Undergraduate /
"We motivated an entire community to feed an entire state" - experience, impact [2]
The prompt is to evaluate at significant experience and its impact. Please have away at my essay!
On the concluding night of the project I was in dire panic. The five months of meetings, presentations to local businesses, trips to the community food bank, and all the hours spent on the miscellaneous unanticipated problems that come with any ambitious project seemed like a waste. On the computer screen in front of me, an email from our account manager announced that we were nearly $35,000 short of our goal. A feeling of failure engulfed me.
During the fall semester of my senior year, I and twelve other high school seniors orchestrated the 2010 Fill the Dome Youth-Led Food Drive (FTD). FTD responds to the state's food shelters' struggle to provide assistance to our underserved poor by calling upon students, businesses, and other members of the community to donate food and money. Our effort coordinated the work of 60 schools and hundreds of businesses in and around the Fargo-Moorhead area. The goal: to raise 110 tons of food and $110,000.
I'm used to reaching my goals. As I focused on the email's figure, $75,000, I wondered what mistakes led to what I could only under stand as a failure. My advisor Luke saw lines of worry crease my face. "Jen, it's not about the number," he said. Taking this to heart, I climbed to the top of the dimly lit stadium. Gazing at the thousands of tomato soup cans, peanut butter jars, and bags of rice that decorated the floor below, my shoulders relaxed and I smiled as I recalled the past months.
My first contact with FTD came when I reported on the project for my school newspaper two years ago. Interviews I conducted with individuals at the YWCA and other shelters heightened my awareness of the unfortunate and complex situations which lead to poverty. I was awed by the mission and impact of FTD. For the past three years, a group of high school students coalesced with the purpose of mobilizing the community to address the incredibly pervasive need across the state. Predicated on the feeling that individuals have the ability to make an impact, I thrived off of the energy of FTD.
Throughout the project, the strengths of our group manifested; I reveled in the opportunity to work with a group of such driven and motivated students. During weekly meetings, my ability to plan ahead and think creatively served as my most valuable contribution. Weekends were spent drafting business contracts in the back corners of various coffee shops and discussing outreach strategies with food bank representatives and non-profit chairs. The baristas began to anticipate my order of the "All-nighter," a five-shot espresso I guzzled to stay awake in order to complete dozens of emails and homework. As I presented the project to energetic first graders, radio talk show hosts, and bank presidents, I was overwhelmed by the excitement that surrounded the project. While I felt the challenges of earning the respect of businessmen and navigating the politics of competing businesses wishing to sponsor FTD, I discovered my own ability to inform and motivate a crowd. With a positive attitude in what we aimed to achieve, I learned that any lack of knowledge and experience can be counterbalanced by passion and conviction.

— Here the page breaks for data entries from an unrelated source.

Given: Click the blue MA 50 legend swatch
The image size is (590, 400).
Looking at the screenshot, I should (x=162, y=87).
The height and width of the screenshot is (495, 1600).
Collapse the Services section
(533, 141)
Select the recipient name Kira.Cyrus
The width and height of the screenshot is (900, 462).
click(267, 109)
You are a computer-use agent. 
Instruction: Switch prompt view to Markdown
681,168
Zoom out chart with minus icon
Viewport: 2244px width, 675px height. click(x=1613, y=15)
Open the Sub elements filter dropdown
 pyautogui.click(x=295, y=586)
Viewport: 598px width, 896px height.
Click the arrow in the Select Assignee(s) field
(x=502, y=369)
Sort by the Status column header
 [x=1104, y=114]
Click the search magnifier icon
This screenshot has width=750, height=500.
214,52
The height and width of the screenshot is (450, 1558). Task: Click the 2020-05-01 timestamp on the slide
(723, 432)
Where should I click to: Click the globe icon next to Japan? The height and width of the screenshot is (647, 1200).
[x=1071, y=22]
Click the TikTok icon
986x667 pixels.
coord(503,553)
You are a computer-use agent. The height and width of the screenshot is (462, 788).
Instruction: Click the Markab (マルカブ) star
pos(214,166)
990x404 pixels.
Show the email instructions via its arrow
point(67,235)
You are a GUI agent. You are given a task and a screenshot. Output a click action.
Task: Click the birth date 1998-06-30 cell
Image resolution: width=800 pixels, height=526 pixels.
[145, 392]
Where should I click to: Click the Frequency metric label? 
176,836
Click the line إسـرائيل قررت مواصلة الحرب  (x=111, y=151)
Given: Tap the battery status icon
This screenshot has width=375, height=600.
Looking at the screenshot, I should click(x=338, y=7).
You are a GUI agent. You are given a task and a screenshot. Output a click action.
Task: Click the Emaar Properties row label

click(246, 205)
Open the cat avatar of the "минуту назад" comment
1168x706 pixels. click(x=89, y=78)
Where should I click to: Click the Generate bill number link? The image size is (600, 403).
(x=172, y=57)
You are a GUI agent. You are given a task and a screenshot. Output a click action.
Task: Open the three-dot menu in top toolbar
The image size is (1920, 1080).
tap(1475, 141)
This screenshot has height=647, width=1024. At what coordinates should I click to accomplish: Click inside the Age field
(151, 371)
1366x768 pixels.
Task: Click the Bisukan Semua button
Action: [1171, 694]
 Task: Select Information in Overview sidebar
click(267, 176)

It was not long before I witnessed that energy proliferate; my phone inbox flooded with messages from eager student council members inquiring how they could help. After hosting weekend turkey trots and dodge-ball tournaments, my car slowly filled with cardboard boxes and canned foods. People questioned my hygiene when I wore the project's bright yellow t-shirt to school for the fifth day in a row. My peer's concerns were assuaged when they saw the literally hundreds of yellow t-shirts and FTD buttons in my car; soon enough, a sea of yellow-clad students flooded the cafeteria and hallways. I found a movement born not by commanding others what to do, but by providing the knowledge and resources to make it easy for them to follow.
The next morning, the FargoDome's eighty-thousand square foot floor was a bustle of activity. Hundreds of volunteers streamed into the arena to package and load the food for distribution. A unique spectacle unfolded as students worked with their high school rivals and kindergarteners worked alongside prominent businessmen. It was a beautiful moment; a cause obliterated the lines of age and status. When we finished, I took the podium for our final press conference. My eyes welled up as I focused on the hundreds of people sitting in the stadium seats. Trying to picture the faces of the one in eleven Cass-Clay residents who seek food assistance, I thought of a woman I once met at the YWCA during the summer I volunteered there. Struggling to balance the demands of food and bills, the simple gift of a food basket would allow her to focus her attention on the other needs of her four young children. In that moment of clarity, I felt embarrassed that falling short of a goal could cloud the tremendous joy our delivery trucks would bring to people who need it most. We motivated an entire community to feed an entire state. The mission of the project was not to reach a certain monetary sum: the mission of this project was to educate the community, inspire youth, and most importantly, feed hungry people. I smiled. We accomplished that.